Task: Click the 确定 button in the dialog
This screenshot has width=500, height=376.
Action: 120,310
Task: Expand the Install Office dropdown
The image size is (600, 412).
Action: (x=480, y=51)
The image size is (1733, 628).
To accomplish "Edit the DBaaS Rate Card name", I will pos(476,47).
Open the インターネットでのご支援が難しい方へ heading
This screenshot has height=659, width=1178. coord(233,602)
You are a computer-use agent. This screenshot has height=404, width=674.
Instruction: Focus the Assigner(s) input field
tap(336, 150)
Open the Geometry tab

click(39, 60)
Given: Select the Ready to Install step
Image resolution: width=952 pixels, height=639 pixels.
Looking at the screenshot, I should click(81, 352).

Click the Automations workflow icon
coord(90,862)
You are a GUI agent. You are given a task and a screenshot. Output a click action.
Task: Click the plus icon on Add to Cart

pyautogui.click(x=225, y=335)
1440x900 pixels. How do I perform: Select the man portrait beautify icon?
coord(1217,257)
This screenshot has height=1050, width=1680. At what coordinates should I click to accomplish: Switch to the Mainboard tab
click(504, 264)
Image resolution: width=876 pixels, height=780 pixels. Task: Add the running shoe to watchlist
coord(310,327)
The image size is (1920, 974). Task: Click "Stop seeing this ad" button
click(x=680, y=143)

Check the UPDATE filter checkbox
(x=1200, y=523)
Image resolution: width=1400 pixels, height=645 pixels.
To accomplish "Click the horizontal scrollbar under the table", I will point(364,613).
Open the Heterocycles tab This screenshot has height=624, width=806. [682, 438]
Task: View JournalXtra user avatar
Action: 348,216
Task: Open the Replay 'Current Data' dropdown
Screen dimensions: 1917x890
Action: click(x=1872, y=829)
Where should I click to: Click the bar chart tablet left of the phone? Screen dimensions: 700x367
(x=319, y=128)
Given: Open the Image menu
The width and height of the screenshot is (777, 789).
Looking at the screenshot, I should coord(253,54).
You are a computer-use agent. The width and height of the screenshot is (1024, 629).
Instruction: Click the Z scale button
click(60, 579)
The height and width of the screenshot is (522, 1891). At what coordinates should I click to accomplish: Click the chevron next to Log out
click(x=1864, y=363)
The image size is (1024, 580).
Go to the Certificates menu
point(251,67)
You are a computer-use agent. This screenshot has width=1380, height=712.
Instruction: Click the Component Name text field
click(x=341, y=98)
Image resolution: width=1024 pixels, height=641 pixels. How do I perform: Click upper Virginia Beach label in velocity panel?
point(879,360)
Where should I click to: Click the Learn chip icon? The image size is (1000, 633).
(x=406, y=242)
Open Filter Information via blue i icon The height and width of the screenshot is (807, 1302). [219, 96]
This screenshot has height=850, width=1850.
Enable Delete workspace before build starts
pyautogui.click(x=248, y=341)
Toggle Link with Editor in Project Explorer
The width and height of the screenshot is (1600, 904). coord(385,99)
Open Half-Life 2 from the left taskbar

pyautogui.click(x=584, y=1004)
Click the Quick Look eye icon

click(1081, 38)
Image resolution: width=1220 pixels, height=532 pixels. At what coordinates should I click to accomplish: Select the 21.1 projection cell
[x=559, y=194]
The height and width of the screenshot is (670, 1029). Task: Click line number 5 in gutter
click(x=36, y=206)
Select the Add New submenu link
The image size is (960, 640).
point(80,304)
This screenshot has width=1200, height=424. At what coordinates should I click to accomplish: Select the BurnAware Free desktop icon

══════════

Set down, unchanged, only those lines above that fall between the line with "Check the UPDATE filter checkbox" and the line with "Open Filter Information", the two end lines included.

Check the UPDATE filter checkbox
(x=1200, y=523)
Image resolution: width=1400 pixels, height=645 pixels.
To accomplish "Click the horizontal scrollbar under the table", I will point(364,613).
Open the Heterocycles tab This screenshot has height=624, width=806. [682, 438]
Task: View JournalXtra user avatar
Action: 348,216
Task: Open the Replay 'Current Data' dropdown
Screen dimensions: 1917x890
Action: click(x=1872, y=829)
Where should I click to: Click the bar chart tablet left of the phone? Screen dimensions: 700x367
(x=319, y=128)
Given: Open the Image menu
The width and height of the screenshot is (777, 789).
Looking at the screenshot, I should coord(253,54).
You are a computer-use agent. The width and height of the screenshot is (1024, 629).
Instruction: Click the Z scale button
click(60, 579)
The height and width of the screenshot is (522, 1891). At what coordinates should I click to accomplish: Click the chevron next to Log out
click(x=1864, y=363)
The image size is (1024, 580).
Go to the Certificates menu
point(251,67)
You are a computer-use agent. This screenshot has width=1380, height=712.
Instruction: Click the Component Name text field
click(x=341, y=98)
Image resolution: width=1024 pixels, height=641 pixels. How do I perform: Click upper Virginia Beach label in velocity panel?
point(879,360)
Where should I click to: Click the Learn chip icon? The image size is (1000, 633).
(x=406, y=242)
Open Filter Information via blue i icon The height and width of the screenshot is (807, 1302). [219, 96]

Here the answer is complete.